Typically, a triplet network consists of three instances of a neural network that share parameters. These three instances are separately fed differences types of input: an anchor, positive sample and negative sample. These are then used to learn useful representations by distance comparisons. We propose to incorporate this notion of a triplet network to semantically structure and separate the latent space of the VAE using the available input and labels. A triplet VAE consists of three instances of the encoder with shared parameters that are each fed pre-computed triplets: an anchor, positive sample and negative sample; \(x_a\), \(x_p\) and \(x_n\). The anchor \(x_a\) and positive sample \(x_p\) are of the same class but not the same image, whereas negative sample \(x_n\) is from a different class. In each iteration of training, the input triplet is fed to the encoder network to get their mean latent embedding: \(\mathcal {F}(x_a)^\mu = z^\mu _a\), \(\mathcal {F}(x_p)^\mu = z^\mu _p\), \(\mathcal {F}(x_n)^\mu = z^\mu _n\). These are then used to compute a similarity loss function as to induce loss when a negative sample \(z^\mu _n\) is closer to \(z^\mu _a\) than \(z^\mu _p\) distance-wise. i.e. \(\delta _{ap}(z^\mu _a, z^\mu _p) = ||z^\mu _a - z^\mu _p||\) and \(\delta _{an}(z^\mu _a, z^\mu _n) = ||z^\mu _a - z^\mu _n||\) and, provides us with three possible situations: \(\delta _{ap} > \delta _{an}\), \(\delta _{ap} < \delta _{an}\) and \(\delta _{ap}\) = \(\delta _{an}\) [6].

Fig. 2.
figure 2

Given an input image I we check the prediction of the CNN as well as the SVM. If both classifiers predict the same class, we return the predicted class. In contrast, if the classifiers do not predict the same class, we propose to return the top k most probable answers as well as an explanation why those classes are the most probable.

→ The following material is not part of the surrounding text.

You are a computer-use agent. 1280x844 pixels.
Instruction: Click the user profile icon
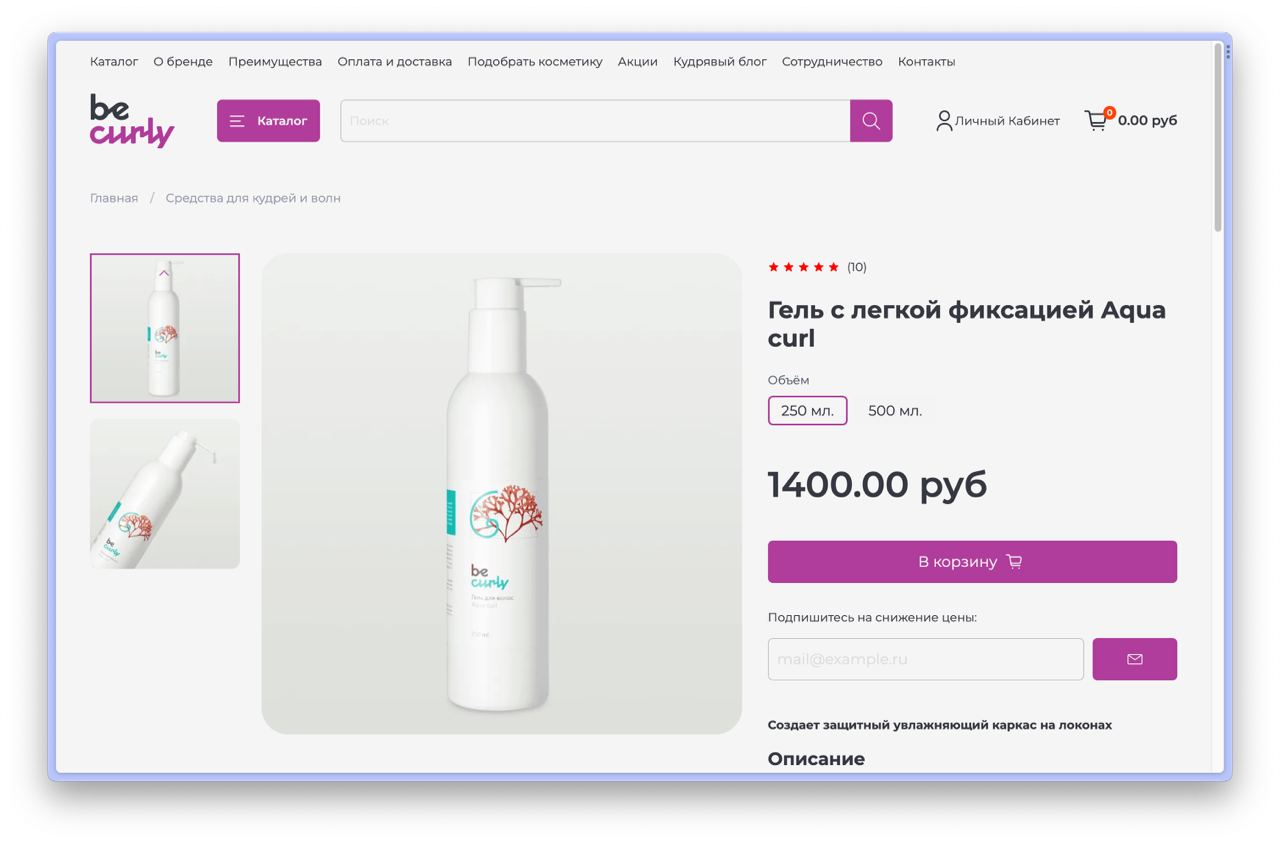(944, 121)
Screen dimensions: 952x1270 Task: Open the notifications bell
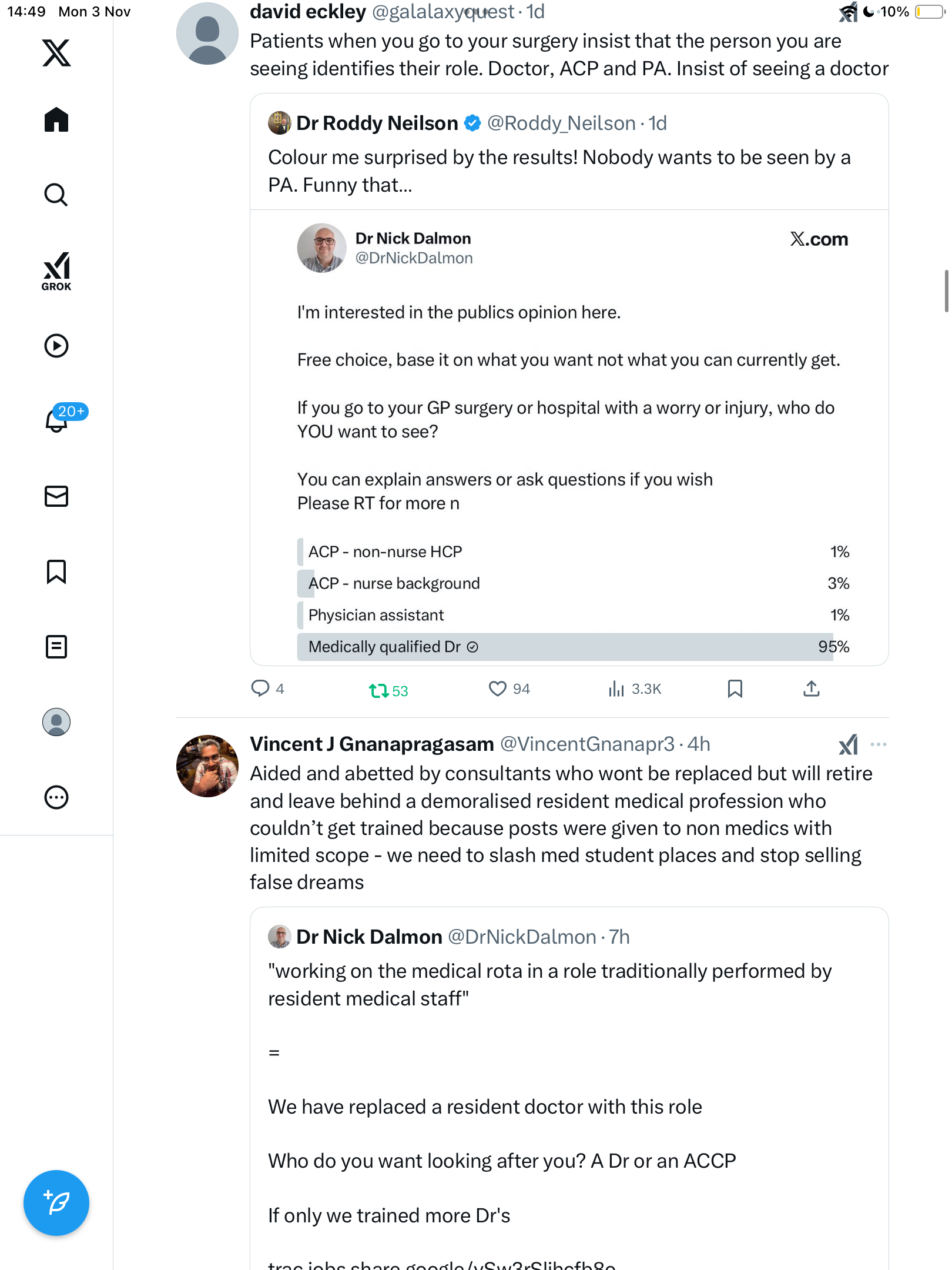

We wish to find an embedding where samples of a certain class lie close to each other in the latent space of the VAE. For this reason, we wish to add loss the algorithm when we arrive in the situation where \(\delta _{ap} > \delta _{an}\). In other words, we wish to push \(x_n\) further away, such that we ultimately arrive in the situation where \(\delta _{ap} < \delta _{an}\) or \(\delta _{ap}\) = \(\delta _{an}\) with some margin \(\phi \). As such we arrive at the triplet loss function that we’ll use in addition to the KL divergence and reconstruction loss within the VAE: \(L(z^\mu _a, z^\mu _p, z^\mu _n) = \alpha * \arg \!\max \{||z^\mu _a - z^\mu _p|| - ||z^\mu _a - z^\mu _n|| + \phi \ , 0\}\). Where \(\phi \) will provide leeway when \(\delta _{ap} = \delta _{an}\) and push the negative sample away even when the distances are equal.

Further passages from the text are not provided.